Keeping the routine predictable also gets you out of the bad-guy business, found Shannon Anderson of Houston, Texas. Anderson has taught her kids, Evan, 6, and David, 4, that when the timer in the family room goes off, TV time is over. "This got me out of policing mode," she says, and it keeps her boys from whining for more TV.

Allow peaceful protest. Kids aren't always going to agree with rules, and they shouldn't have to suffer their frustration in silence. But neither should they be allowed to raise the whole family's stress level by throwing a fit. At our house, if someone needs to blow off steam, he has to do it in private, behind a closed bedroom door. Once he can calmly discuss why he's unhappy or thinks a rule is unfair, my husband and I listen.
This policy works just as well for toddlers as it does for big kids. From the time they could walk, our boys knew they had to go to their rooms to have a tantrum; they'd toddle down the hall bawling their eyes out, then they'd be back 30 seconds later, tears still wet on their cheeks, but calm. It's just no fun throwing a fit if there's no audience.
Send an angry child to cool off before he blows his stack. Lots of parents (I'm one) use time-outs as punishment. Better to use one as a chance to settle down and put the brakes on an approaching eruption. So when I see things starting to heat up with one of my kids, especially with hot-tempered little Joe, I tell him to go to his room and sing one whole song (at least three verses) or look at one whole book (page by page). By the time he finishes looking at a book in his room, he's able to come out and talk reasonably.

Issue advance notice. Kids don't like nasty surprises any more than the rest of us, and unannounced changes to their own plans are sure to set off a storm of tears and whines. So give a five-minute warning when playtime is about to end, and let kids know what they can expect on errand-running trips: "First, we're going to the grocery store  -- we're getting apples and bananas, not candy  -- and after that we'll meet Emma at the park." This is especially important when what's ahead for a child is an unpleasant change in routine, says Kathleen Barco, mom of Elena, 7, in Saratoga, California: "If she's expecting to play with her Barbies but I make her write her birthday thank-you notes instead, it's a sure invitation to throw a hissy fit. So I make certain to forewarn her of things she may not care for."
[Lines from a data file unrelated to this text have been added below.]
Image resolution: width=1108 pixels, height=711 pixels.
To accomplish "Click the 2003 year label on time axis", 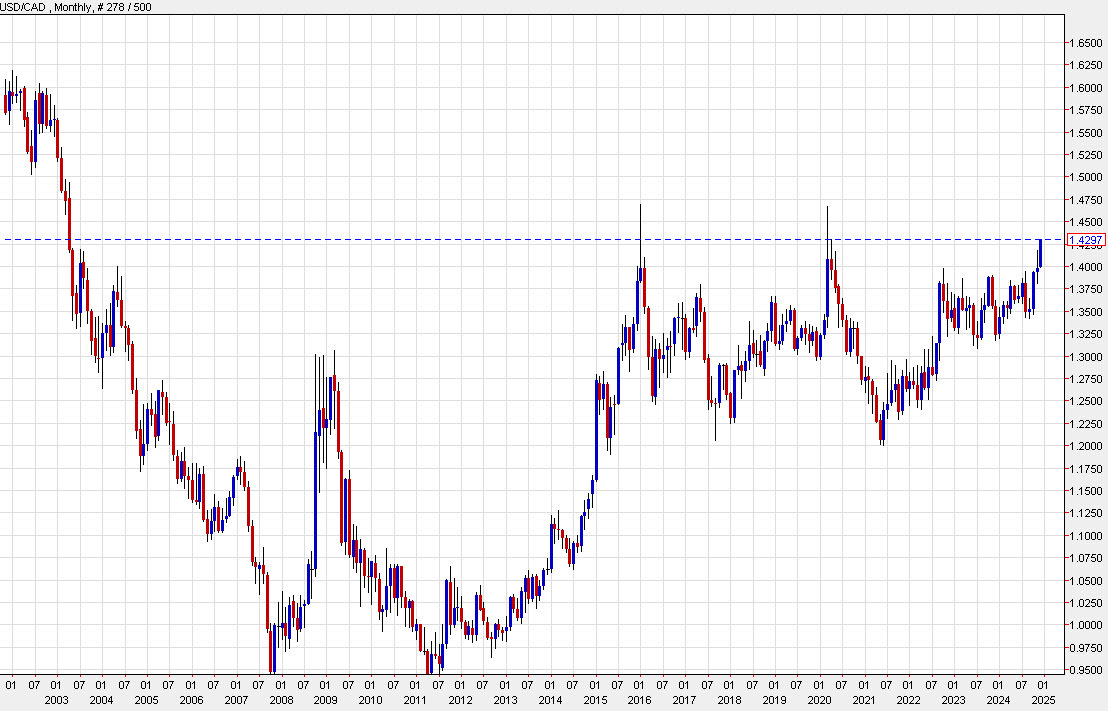I will [58, 702].
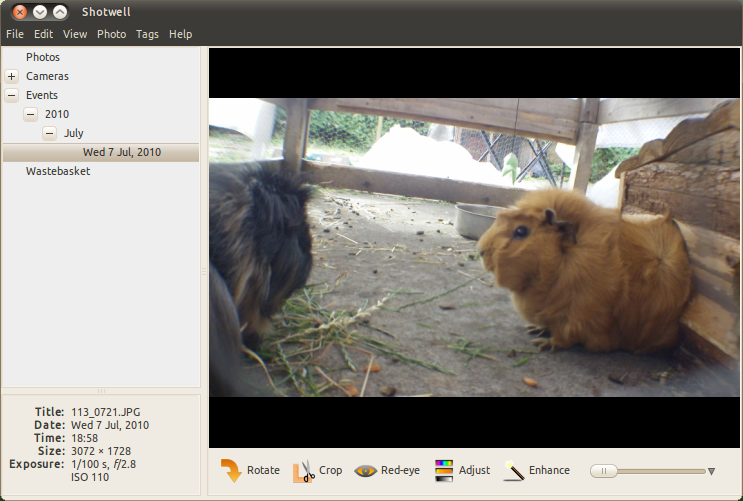Open the View menu

[75, 34]
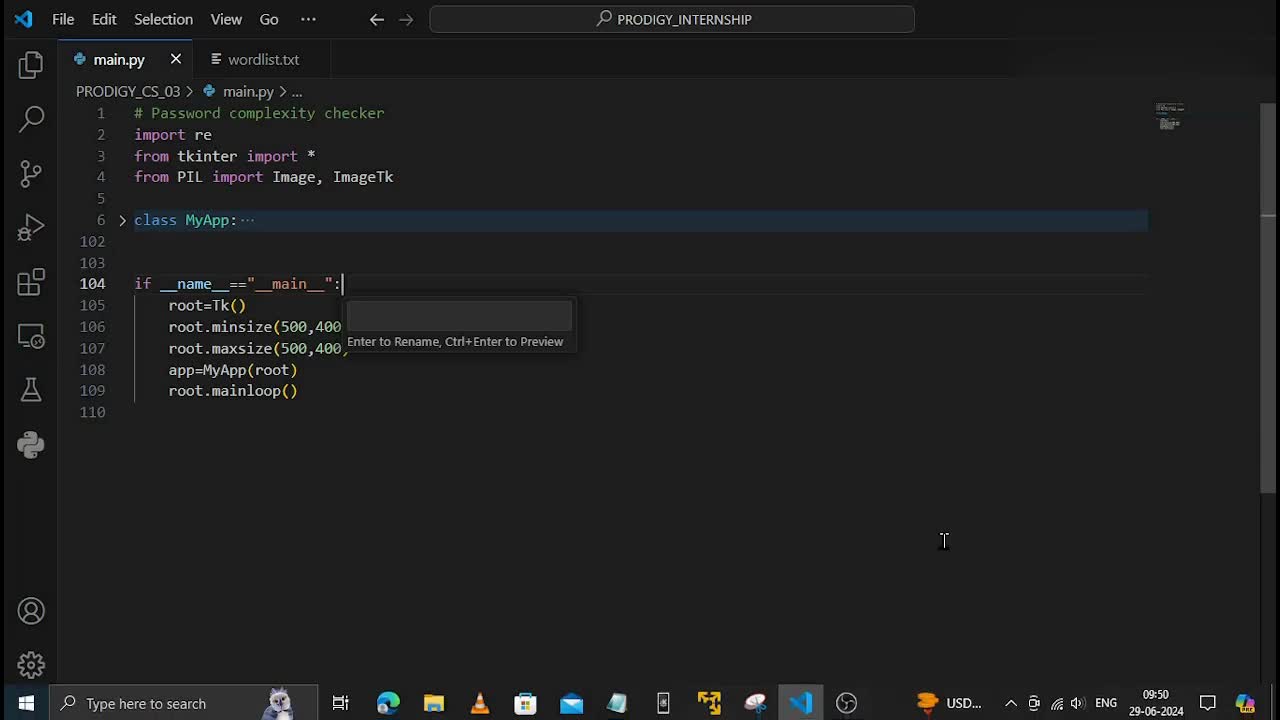
Task: Click the PRODIGY_CS_03 breadcrumb
Action: point(128,91)
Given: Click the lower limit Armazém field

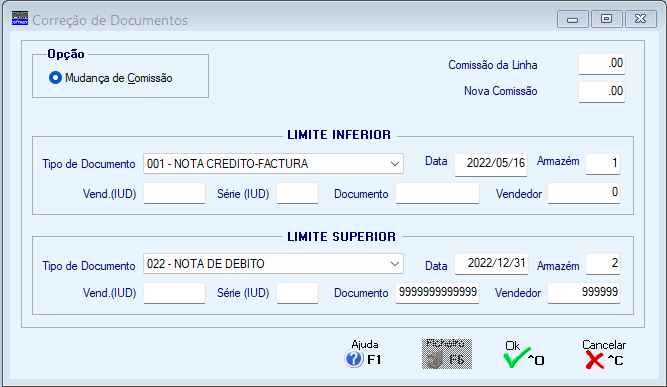Looking at the screenshot, I should point(603,163).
Make a date with a fusspot. When kids feel ignored, they're more likely to create a fuss. "When one of my kids is getting really crazy, I'll sit down with him and ask if he needs some special attention," says Christine D'Amico, author of The Pregnant Woman's Companion and mom of Max, 4, and Charlie, 2. "It's amazing what a puzzle or a game of Candy Land will do to calm kids down."
If there are needy younger children in the house, it's especially important to set aside one-on-one time for the older ones, says Lisa Eveleigh, of Chapel Hill, North Carolina, mom of Helen, 9, Katherine, 5, and a newborn son, Michael. "When I notice Helen picking on her sister a lot, I take her out for a date to the bookstore, just the two of us. That clears up behavior problems  -- at least for a while."